SharePoint Pro blog entries:
A way for admins and devs to break into print or for experts to vent. Must be related to SharePoint and must address readership of SharePoint admins or SharePoint devs. Generally not paid and generally not edited.

Reader to Reader pieces: Short pieces (up to 700 words) from the trenches that tell the SharePoint community about a free tool you use, discoveries you've made, or solutions to problems. (Example: "An Effortless Way to Confirm the Presence or Absence of Computer Objects.") Pay is $100.

Columns:
Longer pieces (750 to 800 words) that fit into POV: Dev ( "3 Design Patterns SharePoint Developers Should Know") or POV: IT Pro ( "SharePoint 2010 in the Cloud: 17 Risks to Consider") format. Generally offer tips or short how-to's or best practices, etc., with the focus on  helping SharePoint devs or SharePoint admins do their jobs. Pay starts at $200.

Single product reviews and
Comparative product reviews: Reviews follow specific procedures and must be set up and coordinated by the product editors. Please query us for guidelines. ([email protected]) Reviews tell the reader what it was like to install and use the product and are specific about the testing environment and setup to give the reader some context. They tell what features the reviewer found useful and any limitations the reviewer found. Pay starts at $250.

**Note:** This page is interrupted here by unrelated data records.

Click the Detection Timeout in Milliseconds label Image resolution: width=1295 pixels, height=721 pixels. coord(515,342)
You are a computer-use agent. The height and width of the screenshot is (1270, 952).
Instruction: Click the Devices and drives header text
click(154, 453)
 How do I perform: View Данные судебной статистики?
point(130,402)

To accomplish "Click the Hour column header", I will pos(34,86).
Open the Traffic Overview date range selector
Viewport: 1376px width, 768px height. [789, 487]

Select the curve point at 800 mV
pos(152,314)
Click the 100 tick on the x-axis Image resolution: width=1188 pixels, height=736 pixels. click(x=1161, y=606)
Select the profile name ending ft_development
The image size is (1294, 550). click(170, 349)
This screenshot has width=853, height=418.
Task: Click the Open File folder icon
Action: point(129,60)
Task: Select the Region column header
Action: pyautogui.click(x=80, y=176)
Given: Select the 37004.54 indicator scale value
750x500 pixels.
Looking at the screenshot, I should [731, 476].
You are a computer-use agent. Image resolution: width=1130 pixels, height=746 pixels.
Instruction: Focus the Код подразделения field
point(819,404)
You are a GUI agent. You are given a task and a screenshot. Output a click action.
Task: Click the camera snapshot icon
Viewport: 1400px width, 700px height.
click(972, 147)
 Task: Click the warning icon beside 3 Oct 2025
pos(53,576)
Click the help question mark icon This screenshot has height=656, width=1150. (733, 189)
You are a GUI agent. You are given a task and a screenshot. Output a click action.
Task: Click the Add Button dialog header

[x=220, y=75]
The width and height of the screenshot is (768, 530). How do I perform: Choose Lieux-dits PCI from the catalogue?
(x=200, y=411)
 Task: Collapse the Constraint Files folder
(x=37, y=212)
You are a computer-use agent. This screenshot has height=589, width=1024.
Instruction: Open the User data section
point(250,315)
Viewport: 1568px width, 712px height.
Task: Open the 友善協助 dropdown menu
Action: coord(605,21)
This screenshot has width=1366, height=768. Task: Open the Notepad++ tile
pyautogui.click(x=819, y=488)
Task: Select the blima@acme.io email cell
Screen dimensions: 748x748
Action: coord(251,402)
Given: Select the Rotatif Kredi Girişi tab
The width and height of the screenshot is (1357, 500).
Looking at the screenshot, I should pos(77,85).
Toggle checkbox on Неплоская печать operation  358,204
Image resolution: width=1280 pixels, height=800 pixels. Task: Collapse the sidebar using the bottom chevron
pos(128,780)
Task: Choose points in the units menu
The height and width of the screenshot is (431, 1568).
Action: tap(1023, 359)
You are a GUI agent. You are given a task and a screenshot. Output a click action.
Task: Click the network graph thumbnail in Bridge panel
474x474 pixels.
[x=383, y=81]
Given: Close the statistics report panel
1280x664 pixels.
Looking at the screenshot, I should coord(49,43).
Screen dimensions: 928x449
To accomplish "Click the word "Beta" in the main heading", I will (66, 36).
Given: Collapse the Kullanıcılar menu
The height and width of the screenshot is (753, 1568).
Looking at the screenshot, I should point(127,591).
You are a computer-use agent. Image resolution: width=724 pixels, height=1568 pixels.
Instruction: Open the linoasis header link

How-to Features: Our longest pieces (2,600 to 2,900 words) that are highly technical and how-to-oriented, for either SharePoint devs or SharePoint admins. Authors are expected to be experts in the field and content is vetted and tested by technical reviewers before proceeding further into the acquisitions process. Examples include "Speeding InfoPath 2010 Custom Form Deployment to External Lists" and "Database Maintenance for SharePoint."  Request guidelines from the editors ([email protected]). Pay varies.